Я сообразил, что далее опасно оставаться в этой группе. Своим мнением я поделился с ближайшими сотоварищами, и мы поодиночке начали удирать, смешиваясь с раньше выгнанными из Минска заключенными. Мое предчувствие оказалось верным. После того, как всех погнали дальше, группу, в которую я входил раньше, расстреляли на месте.

Нас гнали на восток, деля на новые группы. Опасаясь, чтобы нас не узнали, некоторые начали менять свой внешний вид. Так, например, я выменял свой костюм на худший у другого незнакомого мне заключенного. Благодаря тому, что у уголовников нашлись лезвия для бритья, товарищи сбрили мне бороду и усы. Группа, к которой мы присоединились, насчитывала около 3000 человек. В ее состав входили люди разного возраста - от стариков до детей обоего пола. Так мы шли. Увидев около себя девочку лет 12-ти, я спросил ее, за что ее арестовали.

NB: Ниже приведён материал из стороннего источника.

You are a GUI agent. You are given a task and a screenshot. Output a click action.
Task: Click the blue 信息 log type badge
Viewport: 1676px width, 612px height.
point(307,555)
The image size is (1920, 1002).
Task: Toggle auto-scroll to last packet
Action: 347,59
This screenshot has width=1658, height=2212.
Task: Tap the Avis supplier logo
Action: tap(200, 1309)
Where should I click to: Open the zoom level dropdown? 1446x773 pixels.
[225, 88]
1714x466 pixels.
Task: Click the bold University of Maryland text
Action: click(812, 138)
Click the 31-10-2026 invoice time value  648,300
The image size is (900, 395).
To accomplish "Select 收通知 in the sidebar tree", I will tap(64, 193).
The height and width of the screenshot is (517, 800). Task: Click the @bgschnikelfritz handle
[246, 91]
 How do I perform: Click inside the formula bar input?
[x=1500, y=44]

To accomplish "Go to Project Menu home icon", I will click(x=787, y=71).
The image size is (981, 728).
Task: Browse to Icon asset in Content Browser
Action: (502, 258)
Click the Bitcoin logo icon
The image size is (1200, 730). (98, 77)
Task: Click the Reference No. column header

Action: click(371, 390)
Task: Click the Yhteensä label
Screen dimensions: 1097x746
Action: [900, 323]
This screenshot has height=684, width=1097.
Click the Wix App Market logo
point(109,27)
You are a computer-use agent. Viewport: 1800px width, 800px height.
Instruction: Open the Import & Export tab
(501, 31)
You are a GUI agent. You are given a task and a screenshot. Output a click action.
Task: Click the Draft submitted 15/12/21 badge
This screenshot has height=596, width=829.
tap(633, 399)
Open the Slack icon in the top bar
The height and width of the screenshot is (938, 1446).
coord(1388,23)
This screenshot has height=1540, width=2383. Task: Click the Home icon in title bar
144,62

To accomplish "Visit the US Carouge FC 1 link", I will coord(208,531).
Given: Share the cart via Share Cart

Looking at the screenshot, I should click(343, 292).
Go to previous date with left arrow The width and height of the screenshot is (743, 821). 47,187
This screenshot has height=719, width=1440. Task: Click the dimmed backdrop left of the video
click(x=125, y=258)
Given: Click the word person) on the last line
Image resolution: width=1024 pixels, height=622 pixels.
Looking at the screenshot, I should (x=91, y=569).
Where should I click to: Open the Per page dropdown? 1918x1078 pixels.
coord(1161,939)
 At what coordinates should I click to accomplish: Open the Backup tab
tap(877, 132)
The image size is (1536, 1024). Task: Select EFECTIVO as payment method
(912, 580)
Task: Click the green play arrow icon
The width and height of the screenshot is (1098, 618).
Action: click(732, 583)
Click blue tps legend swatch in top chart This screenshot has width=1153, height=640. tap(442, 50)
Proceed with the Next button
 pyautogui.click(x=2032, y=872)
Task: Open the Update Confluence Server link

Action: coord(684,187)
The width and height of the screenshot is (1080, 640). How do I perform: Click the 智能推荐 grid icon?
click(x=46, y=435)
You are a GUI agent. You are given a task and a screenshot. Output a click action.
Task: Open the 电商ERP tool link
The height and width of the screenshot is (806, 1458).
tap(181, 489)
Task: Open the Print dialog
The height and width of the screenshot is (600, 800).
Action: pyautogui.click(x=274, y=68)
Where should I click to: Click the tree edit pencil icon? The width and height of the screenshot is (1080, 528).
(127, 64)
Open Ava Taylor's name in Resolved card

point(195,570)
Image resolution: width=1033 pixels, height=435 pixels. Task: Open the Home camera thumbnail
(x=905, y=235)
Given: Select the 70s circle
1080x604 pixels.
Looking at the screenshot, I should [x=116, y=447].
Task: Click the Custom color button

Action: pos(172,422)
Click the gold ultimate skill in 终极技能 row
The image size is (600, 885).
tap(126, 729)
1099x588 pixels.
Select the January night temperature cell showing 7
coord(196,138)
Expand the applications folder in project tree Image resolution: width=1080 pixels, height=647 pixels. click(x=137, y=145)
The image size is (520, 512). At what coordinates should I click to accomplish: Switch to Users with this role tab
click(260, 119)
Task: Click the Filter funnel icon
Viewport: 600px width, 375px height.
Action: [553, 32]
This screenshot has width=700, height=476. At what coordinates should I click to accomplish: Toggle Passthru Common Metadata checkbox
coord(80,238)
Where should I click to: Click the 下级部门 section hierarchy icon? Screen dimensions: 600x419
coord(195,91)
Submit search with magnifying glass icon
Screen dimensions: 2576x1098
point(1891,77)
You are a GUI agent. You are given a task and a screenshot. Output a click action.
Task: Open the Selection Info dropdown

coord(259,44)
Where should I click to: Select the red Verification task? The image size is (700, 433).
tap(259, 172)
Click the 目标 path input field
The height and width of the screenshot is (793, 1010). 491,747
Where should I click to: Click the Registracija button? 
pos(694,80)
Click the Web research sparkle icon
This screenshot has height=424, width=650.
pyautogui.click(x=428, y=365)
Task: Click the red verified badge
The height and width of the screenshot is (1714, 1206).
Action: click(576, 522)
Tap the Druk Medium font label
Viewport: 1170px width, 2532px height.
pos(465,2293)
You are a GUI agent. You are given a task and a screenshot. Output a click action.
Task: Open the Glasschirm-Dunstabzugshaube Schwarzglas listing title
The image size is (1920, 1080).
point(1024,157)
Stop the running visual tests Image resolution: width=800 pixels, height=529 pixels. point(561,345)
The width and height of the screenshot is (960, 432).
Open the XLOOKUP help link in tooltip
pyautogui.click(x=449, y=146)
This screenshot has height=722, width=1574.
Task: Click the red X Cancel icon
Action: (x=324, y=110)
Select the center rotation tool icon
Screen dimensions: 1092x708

Она очень серьезно и удивленно ответила: "За контрреволюцию и шпионаж". Она была «из Польши», из-под Несвижа. Нас гнали форсированным маршем. Кто не мог идти дальше, того убивали на месте, будь то ребенок, старик или женщина.

С одним товарищем по несчастью мы помогали председателю окружного суда в Луцке, Гедройцу, которого мучила астма. Он не мог идти.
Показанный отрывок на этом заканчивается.